The problem:
From the line that contains "Nastavení souborů cookie (200, 2541)" through the line that contains "Aktivitäten (570, 390)", output every line of the listing below exactly and leave out all the rest.

Available data:
______

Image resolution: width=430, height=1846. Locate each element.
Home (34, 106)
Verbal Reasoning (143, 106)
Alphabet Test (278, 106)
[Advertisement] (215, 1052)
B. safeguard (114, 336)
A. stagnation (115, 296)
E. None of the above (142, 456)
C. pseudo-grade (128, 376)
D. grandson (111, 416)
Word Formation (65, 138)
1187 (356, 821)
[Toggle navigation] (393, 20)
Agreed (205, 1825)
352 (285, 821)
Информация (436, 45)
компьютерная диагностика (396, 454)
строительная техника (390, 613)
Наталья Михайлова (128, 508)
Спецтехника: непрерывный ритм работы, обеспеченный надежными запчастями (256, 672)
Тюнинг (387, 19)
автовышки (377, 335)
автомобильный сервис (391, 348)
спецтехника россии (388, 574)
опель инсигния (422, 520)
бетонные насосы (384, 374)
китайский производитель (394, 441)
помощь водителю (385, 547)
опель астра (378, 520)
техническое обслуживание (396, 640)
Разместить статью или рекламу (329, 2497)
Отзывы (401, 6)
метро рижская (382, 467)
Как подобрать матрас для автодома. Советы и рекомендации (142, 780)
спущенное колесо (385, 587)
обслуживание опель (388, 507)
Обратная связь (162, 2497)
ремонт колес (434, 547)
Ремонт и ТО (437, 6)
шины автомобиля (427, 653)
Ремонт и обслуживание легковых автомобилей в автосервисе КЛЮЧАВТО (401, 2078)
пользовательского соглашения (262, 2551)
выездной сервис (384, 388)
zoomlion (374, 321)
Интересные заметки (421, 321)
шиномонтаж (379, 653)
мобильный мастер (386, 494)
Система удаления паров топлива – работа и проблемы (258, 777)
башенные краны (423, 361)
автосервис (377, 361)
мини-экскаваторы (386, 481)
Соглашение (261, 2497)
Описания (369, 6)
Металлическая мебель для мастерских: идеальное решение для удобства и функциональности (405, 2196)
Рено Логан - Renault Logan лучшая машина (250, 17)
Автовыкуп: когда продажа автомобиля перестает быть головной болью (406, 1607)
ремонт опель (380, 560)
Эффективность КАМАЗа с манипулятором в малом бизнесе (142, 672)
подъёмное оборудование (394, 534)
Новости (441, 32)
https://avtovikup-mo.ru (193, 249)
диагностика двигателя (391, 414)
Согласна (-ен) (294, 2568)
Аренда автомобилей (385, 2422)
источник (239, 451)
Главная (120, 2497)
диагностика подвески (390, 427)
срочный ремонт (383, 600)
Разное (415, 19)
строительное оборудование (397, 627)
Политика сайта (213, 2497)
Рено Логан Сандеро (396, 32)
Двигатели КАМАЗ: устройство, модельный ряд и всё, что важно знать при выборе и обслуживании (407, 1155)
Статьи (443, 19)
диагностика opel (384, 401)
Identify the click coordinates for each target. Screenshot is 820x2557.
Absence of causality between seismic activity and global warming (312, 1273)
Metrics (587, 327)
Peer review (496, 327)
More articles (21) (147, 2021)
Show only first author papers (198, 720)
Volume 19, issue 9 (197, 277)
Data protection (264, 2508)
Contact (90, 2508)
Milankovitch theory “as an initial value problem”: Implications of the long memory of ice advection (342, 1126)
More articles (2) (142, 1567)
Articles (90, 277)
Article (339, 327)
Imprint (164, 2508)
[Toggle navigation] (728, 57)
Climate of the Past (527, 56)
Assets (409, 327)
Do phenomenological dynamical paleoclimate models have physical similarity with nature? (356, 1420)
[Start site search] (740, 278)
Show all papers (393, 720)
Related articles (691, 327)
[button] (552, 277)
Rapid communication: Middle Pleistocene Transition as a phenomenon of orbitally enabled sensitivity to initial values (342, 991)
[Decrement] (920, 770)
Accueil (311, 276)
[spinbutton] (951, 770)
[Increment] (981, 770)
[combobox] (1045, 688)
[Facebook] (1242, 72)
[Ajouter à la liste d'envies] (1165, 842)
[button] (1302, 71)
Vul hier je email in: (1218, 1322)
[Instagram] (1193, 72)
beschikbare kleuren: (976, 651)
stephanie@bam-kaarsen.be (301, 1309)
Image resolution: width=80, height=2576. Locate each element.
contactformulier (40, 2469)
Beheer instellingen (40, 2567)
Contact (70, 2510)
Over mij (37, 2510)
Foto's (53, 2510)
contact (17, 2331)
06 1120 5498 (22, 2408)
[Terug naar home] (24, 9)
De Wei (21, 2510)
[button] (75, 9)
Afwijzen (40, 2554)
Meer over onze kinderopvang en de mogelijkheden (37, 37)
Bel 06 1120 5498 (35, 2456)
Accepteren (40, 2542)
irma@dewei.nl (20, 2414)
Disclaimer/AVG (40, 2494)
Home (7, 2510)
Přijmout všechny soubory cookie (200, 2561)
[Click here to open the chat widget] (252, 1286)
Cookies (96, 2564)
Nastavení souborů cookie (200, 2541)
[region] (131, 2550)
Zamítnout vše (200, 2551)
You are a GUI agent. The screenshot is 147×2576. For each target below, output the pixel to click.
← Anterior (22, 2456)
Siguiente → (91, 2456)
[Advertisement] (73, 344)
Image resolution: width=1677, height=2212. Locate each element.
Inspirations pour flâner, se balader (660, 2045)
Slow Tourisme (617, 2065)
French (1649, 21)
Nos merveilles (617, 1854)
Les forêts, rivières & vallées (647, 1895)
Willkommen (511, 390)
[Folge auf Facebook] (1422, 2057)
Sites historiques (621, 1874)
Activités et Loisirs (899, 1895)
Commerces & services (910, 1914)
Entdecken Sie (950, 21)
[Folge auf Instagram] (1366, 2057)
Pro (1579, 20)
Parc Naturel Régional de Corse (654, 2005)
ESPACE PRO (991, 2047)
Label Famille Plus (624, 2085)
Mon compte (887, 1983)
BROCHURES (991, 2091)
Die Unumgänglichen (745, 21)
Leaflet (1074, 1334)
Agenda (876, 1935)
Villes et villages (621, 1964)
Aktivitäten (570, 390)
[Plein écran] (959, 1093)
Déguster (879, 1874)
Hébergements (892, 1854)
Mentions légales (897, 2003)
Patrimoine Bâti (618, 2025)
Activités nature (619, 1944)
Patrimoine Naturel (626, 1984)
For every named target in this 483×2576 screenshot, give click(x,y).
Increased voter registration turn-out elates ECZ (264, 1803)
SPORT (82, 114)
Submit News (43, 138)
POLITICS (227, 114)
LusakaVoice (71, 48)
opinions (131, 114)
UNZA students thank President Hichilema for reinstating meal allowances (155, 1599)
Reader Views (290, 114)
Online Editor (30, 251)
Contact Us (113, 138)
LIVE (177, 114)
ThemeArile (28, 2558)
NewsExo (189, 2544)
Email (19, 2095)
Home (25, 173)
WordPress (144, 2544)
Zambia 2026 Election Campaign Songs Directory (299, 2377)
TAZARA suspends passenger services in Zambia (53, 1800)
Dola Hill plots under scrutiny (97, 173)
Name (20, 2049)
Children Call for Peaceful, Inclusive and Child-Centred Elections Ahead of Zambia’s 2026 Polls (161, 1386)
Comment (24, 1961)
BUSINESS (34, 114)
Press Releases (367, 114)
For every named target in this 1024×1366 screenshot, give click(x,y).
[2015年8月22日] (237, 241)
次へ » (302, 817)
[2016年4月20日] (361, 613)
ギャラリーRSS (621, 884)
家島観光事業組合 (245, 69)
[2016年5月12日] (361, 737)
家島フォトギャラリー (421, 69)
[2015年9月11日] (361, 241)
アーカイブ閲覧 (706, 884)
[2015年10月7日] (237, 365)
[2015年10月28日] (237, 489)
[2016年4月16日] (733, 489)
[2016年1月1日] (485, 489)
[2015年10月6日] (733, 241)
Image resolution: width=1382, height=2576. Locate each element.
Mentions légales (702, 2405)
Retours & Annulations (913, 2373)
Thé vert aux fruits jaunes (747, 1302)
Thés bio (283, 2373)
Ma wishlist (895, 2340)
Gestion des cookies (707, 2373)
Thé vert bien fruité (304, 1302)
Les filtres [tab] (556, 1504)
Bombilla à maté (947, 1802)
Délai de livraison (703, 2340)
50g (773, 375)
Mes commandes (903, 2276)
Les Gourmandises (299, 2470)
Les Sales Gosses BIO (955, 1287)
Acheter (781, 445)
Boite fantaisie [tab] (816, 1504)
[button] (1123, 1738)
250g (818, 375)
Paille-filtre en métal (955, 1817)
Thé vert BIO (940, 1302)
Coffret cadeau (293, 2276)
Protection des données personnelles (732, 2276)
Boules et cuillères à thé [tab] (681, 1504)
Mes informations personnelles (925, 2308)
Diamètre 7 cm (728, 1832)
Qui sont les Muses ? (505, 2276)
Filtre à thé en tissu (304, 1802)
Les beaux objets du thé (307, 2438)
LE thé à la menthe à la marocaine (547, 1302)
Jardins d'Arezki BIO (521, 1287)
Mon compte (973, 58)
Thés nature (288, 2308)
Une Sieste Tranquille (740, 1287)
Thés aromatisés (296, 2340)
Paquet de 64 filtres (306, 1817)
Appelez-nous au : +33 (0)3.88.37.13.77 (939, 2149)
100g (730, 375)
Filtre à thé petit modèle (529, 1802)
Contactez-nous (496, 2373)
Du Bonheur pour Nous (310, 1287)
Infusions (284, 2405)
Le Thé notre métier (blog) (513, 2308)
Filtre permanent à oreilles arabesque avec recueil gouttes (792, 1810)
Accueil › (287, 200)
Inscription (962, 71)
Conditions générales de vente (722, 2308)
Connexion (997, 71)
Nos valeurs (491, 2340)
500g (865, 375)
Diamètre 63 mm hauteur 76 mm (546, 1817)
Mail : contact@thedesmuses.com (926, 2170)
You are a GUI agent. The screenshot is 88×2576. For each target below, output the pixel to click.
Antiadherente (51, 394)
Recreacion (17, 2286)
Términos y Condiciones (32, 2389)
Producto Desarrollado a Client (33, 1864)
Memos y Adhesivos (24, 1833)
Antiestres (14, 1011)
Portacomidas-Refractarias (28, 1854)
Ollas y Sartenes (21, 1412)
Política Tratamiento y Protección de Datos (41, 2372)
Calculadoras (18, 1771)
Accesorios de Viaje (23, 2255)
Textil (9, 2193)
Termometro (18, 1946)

______

Reply:
Nastavení souborů cookie (200, 2541)
[region] (131, 2550)
Zamítnout vše (200, 2551)
You are a GUI agent. The screenshot is 147×2576. For each target below, output the pixel to click.
← Anterior (22, 2456)
Siguiente → (91, 2456)
[Advertisement] (73, 344)
Image resolution: width=1677, height=2212. Locate each element.
Inspirations pour flâner, se balader (660, 2045)
Slow Tourisme (617, 2065)
French (1649, 21)
Nos merveilles (617, 1854)
Les forêts, rivières & vallées (647, 1895)
Willkommen (511, 390)
[Folge auf Facebook] (1422, 2057)
Sites historiques (621, 1874)
Activités et Loisirs (899, 1895)
Commerces & services (910, 1914)
Entdecken Sie (950, 21)
[Folge auf Instagram] (1366, 2057)
Pro (1579, 20)
Parc Naturel Régional de Corse (654, 2005)
ESPACE PRO (991, 2047)
Label Famille Plus (624, 2085)
Mon compte (887, 1983)
BROCHURES (991, 2091)
Die Unumgänglichen (745, 21)
Leaflet (1074, 1334)
Agenda (876, 1935)
Villes et villages (621, 1964)
Aktivitäten (570, 390)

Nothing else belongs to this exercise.